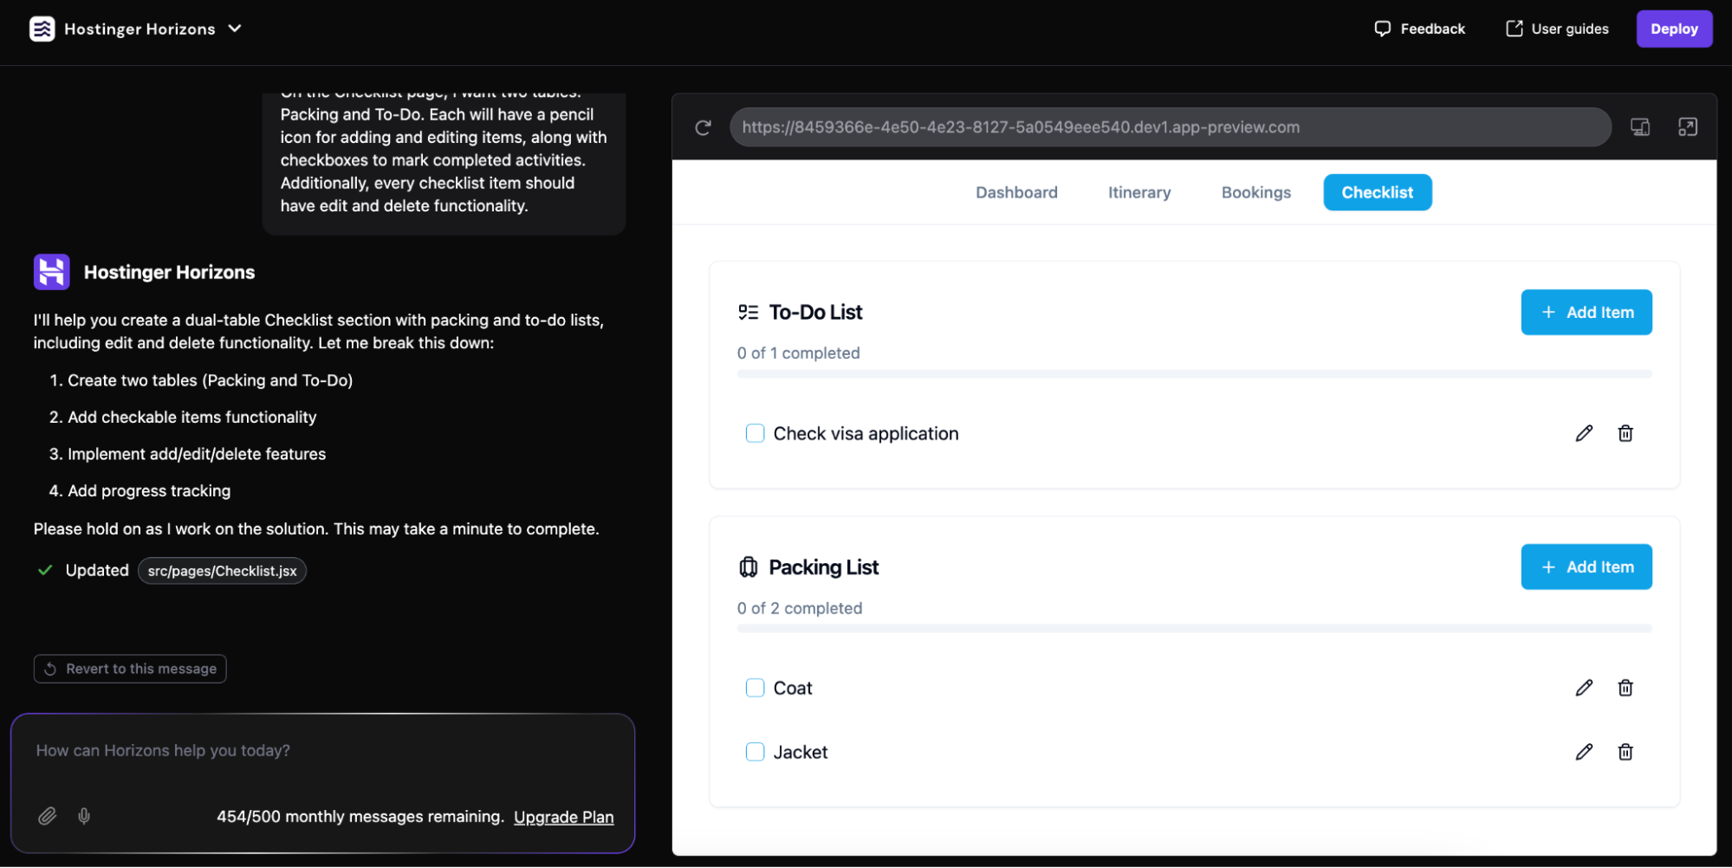1732x868 pixels.
Task: Toggle the responsive device preview icon
Action: click(1639, 126)
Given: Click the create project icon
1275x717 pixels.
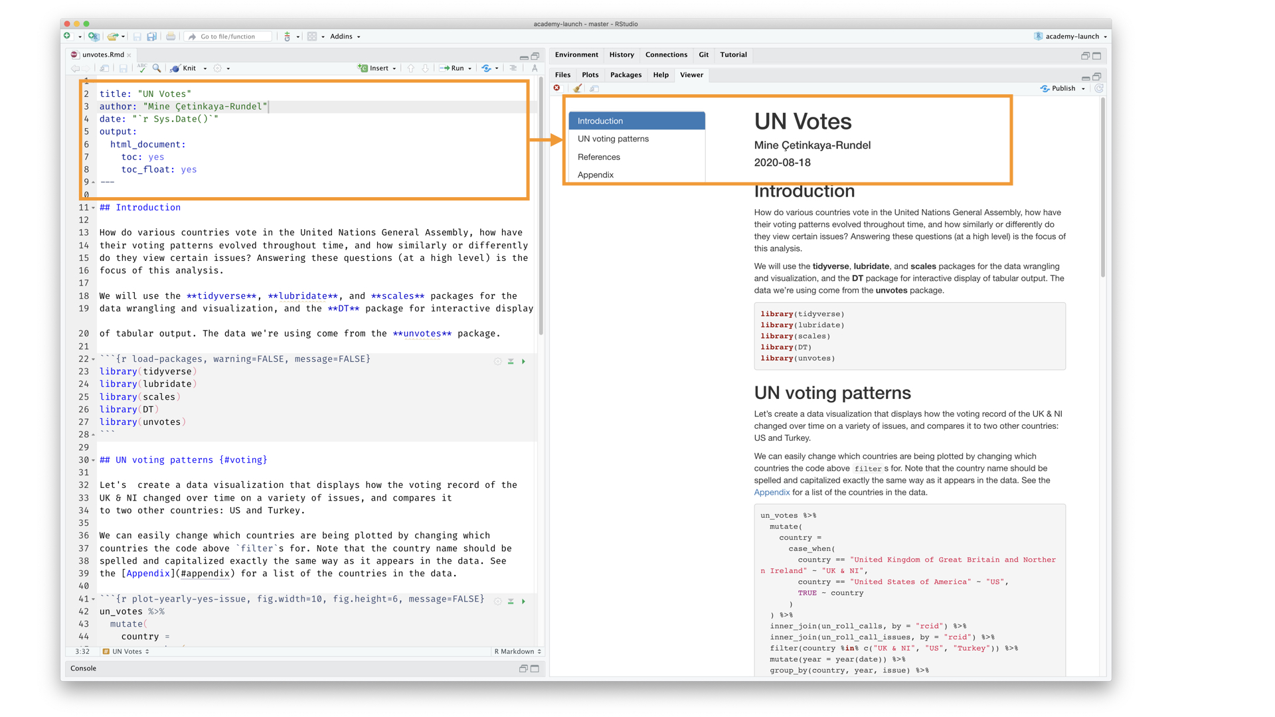Looking at the screenshot, I should point(94,37).
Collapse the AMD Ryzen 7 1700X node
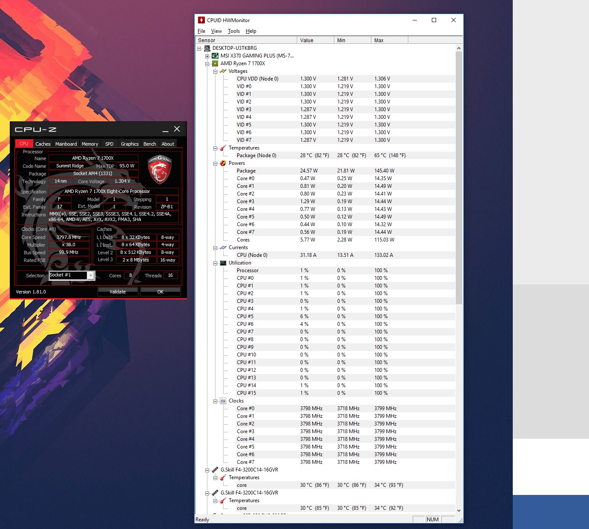Image resolution: width=589 pixels, height=529 pixels. [208, 63]
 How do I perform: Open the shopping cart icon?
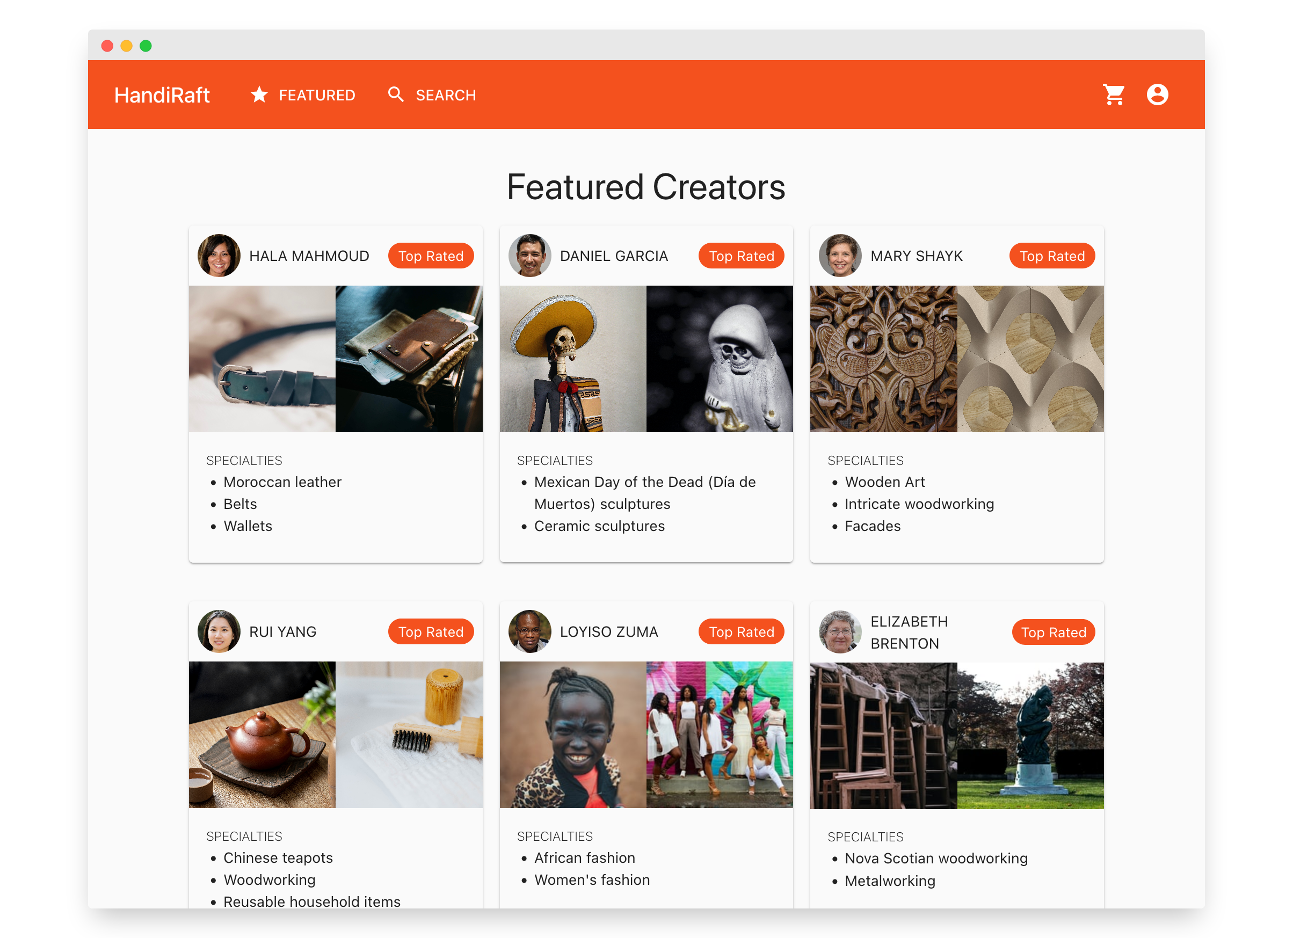point(1113,95)
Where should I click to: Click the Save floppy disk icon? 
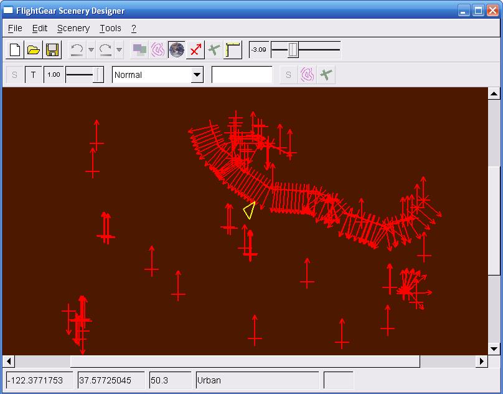(52, 50)
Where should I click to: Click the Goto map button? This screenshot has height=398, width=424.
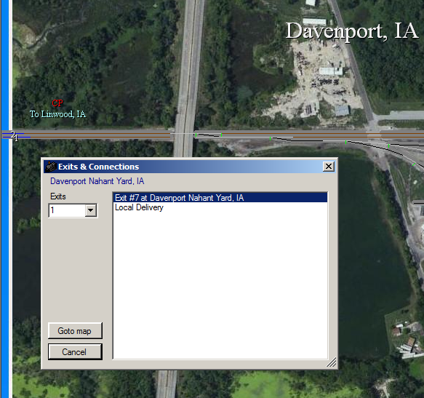pyautogui.click(x=75, y=331)
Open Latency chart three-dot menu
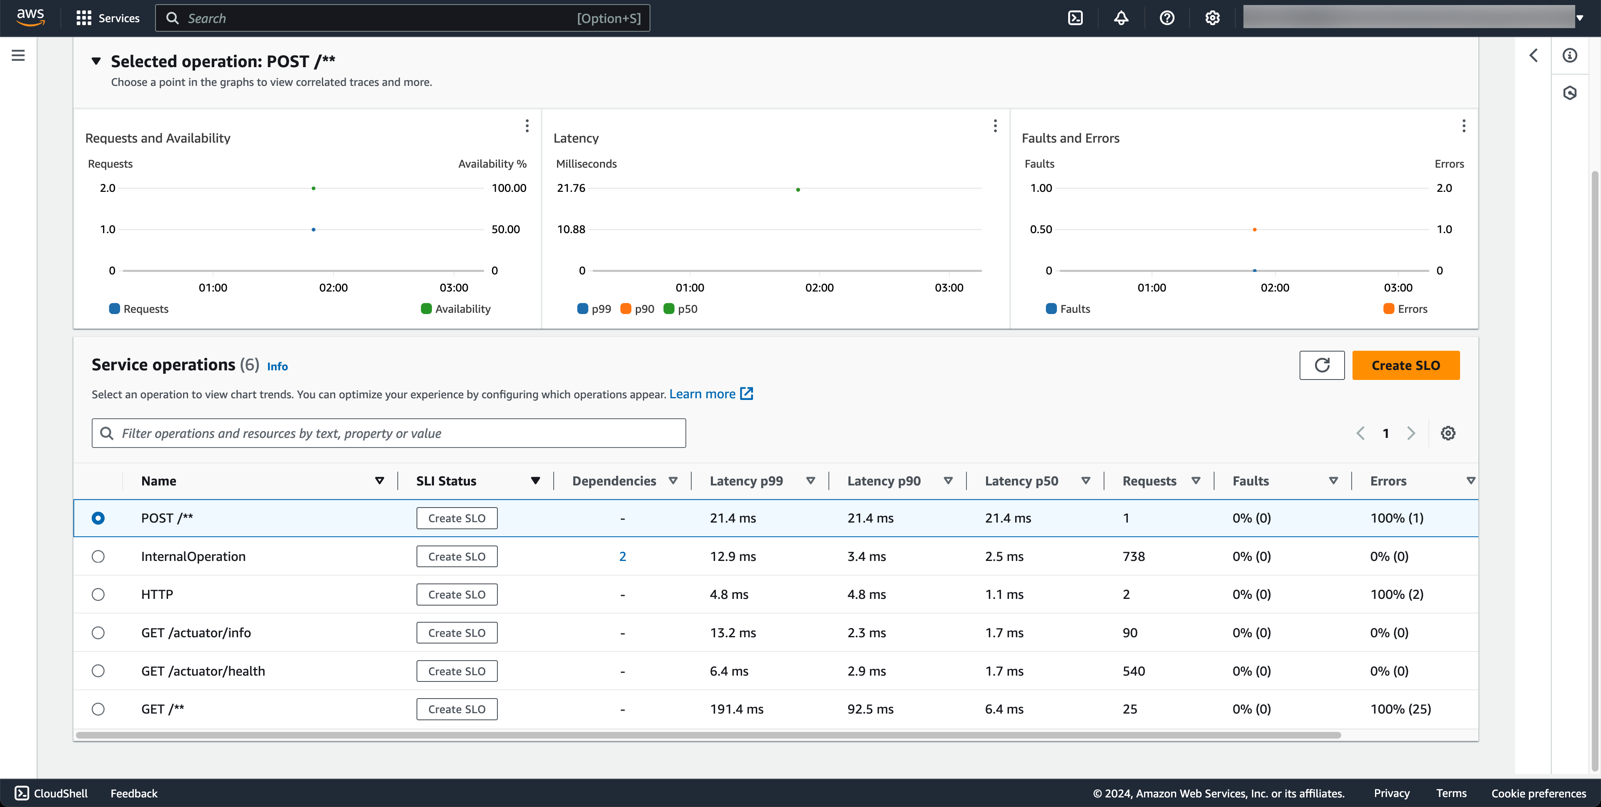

+++

WRITTEN REQUEST: Rewrite all the rows above, changing "Where should I click to" to "What should I select to" and keeping everything else the same, and leave out the pictures.

WORKED SOLUTION:
1732x868 pixels.
Task: Toggle the responsive device preview icon
Action: click(1639, 126)
Given: Click the create project icon
1275x717 pixels.
Looking at the screenshot, I should point(94,37).
Collapse the AMD Ryzen 7 1700X node
Image resolution: width=589 pixels, height=529 pixels. [208, 63]
 How do I perform: Open the shopping cart icon?
point(1113,95)
What should I select to: Click the Save floppy disk icon? 
(52, 50)
What should I select to: Click the Goto map button? This screenshot has height=398, width=424.
pyautogui.click(x=75, y=331)
Open Latency chart three-dot menu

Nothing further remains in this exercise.